----- INFORMATION SHOWN
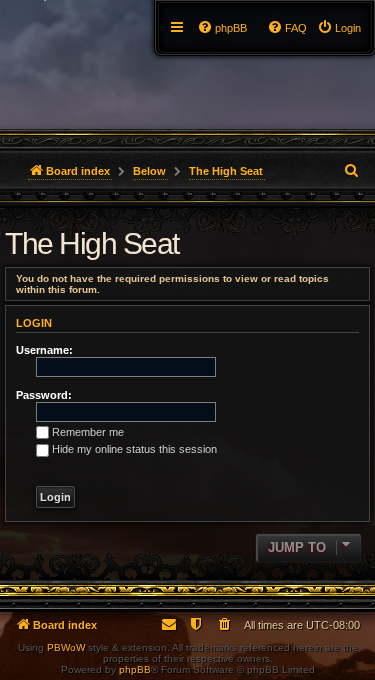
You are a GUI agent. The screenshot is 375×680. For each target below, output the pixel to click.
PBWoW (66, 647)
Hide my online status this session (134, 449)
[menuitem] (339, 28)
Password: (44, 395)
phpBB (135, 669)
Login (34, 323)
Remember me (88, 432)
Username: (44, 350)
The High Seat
----------
----- INFORMATION SHOWN
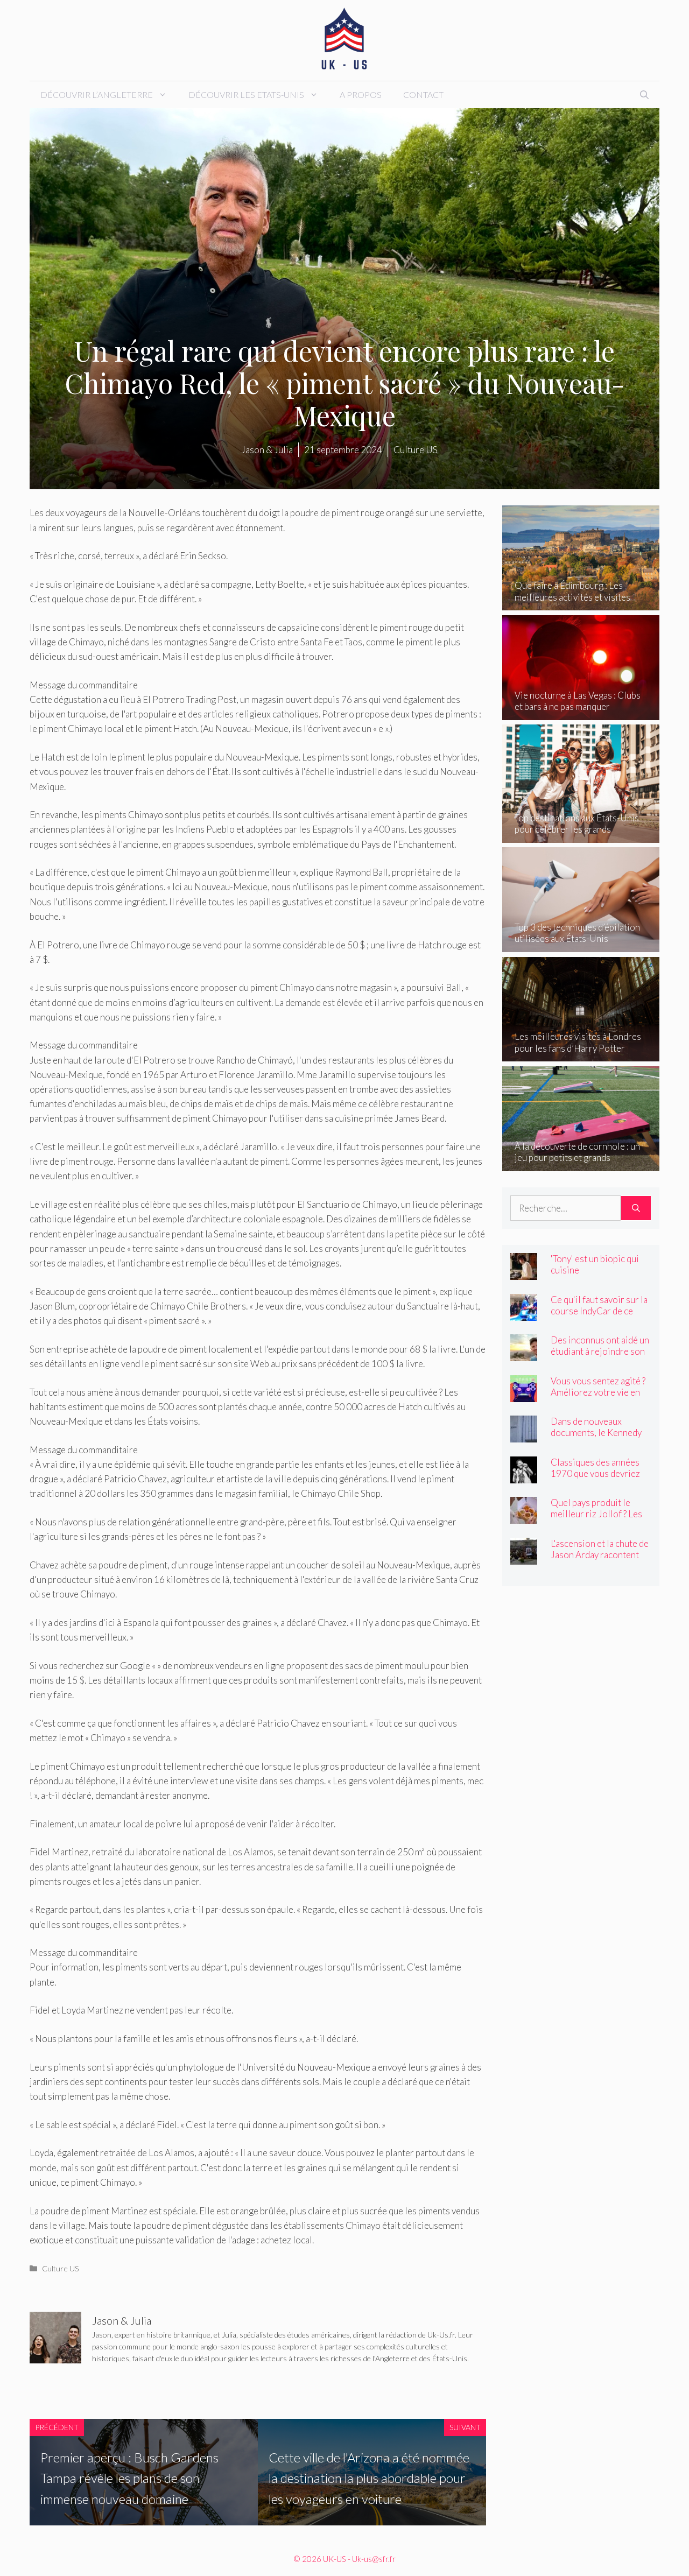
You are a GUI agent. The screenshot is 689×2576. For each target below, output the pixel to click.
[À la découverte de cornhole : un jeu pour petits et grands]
----------
Reproduce verbatim only the segment of the listing bounded by the line containing "You are a GUI agent. The screenshot is 375×680." and the line containing "The High Seat", with both boundary lines included.

You are a GUI agent. The screenshot is 375×680. For each target below, output the pixel to click.
PBWoW (66, 647)
Hide my online status this session (134, 449)
[menuitem] (339, 28)
Password: (44, 395)
phpBB (135, 669)
Login (34, 323)
Remember me (88, 432)
Username: (44, 350)
The High Seat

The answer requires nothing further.